YOUR INSTRUCTIONS: In the records below, find the line that contains "Kundservice (934, 157)" and the line that contains "admin (273, 277)". Set down exactly those lines and every line between them, and nothing more.

PROVIDED RECORDS:
□ □ □

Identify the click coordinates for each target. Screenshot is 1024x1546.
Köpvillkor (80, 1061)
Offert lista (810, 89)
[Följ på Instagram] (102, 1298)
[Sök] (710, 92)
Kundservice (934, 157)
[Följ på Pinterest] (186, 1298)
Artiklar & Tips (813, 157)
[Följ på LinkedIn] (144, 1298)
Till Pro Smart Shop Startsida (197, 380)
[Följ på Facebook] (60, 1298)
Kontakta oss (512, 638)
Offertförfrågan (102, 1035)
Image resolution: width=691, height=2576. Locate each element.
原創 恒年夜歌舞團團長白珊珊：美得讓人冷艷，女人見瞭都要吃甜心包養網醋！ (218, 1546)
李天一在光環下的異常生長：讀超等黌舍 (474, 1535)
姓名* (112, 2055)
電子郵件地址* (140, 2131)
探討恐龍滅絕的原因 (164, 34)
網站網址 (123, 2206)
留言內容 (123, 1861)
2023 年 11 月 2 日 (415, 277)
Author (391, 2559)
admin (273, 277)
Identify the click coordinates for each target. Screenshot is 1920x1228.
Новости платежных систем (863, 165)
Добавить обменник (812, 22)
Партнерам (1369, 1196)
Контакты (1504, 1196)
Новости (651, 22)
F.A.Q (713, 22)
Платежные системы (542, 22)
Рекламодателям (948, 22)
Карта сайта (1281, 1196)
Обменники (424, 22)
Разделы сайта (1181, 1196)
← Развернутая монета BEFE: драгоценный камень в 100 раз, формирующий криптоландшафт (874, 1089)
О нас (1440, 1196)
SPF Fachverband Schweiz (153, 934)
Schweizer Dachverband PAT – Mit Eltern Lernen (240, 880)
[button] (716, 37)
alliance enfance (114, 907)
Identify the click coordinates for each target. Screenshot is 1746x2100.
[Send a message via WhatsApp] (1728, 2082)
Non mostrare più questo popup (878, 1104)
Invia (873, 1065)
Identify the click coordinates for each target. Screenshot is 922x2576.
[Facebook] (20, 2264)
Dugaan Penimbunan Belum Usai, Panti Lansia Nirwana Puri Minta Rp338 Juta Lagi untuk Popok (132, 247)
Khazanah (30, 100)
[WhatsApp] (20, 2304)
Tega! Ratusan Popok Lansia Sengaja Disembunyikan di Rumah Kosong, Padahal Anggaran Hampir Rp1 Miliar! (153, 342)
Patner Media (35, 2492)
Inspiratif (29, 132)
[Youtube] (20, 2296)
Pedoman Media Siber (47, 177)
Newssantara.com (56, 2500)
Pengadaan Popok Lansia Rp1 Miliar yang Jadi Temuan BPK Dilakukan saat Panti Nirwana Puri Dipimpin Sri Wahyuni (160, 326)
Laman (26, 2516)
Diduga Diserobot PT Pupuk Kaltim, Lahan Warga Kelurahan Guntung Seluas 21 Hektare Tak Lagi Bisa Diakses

□ □ □

TASK OUTPUT:
Kundservice (934, 157)
[Följ på Pinterest] (186, 1298)
Artiklar & Tips (813, 157)
[Följ på LinkedIn] (144, 1298)
Till Pro Smart Shop Startsida (197, 380)
[Följ på Facebook] (60, 1298)
Kontakta oss (512, 638)
Offertförfrågan (102, 1035)
Image resolution: width=691, height=2576. Locate each element.
原創 恒年夜歌舞團團長白珊珊：美得讓人冷艷，女人見瞭都要吃甜心包養網醋！ (218, 1546)
李天一在光環下的異常生長：讀超等黌舍 (474, 1535)
姓名* (112, 2055)
電子郵件地址* (140, 2131)
探討恐龍滅絕的原因 (164, 34)
網站網址 (123, 2206)
留言內容 (123, 1861)
2023 年 11 月 2 日 (415, 277)
Author (391, 2559)
admin (273, 277)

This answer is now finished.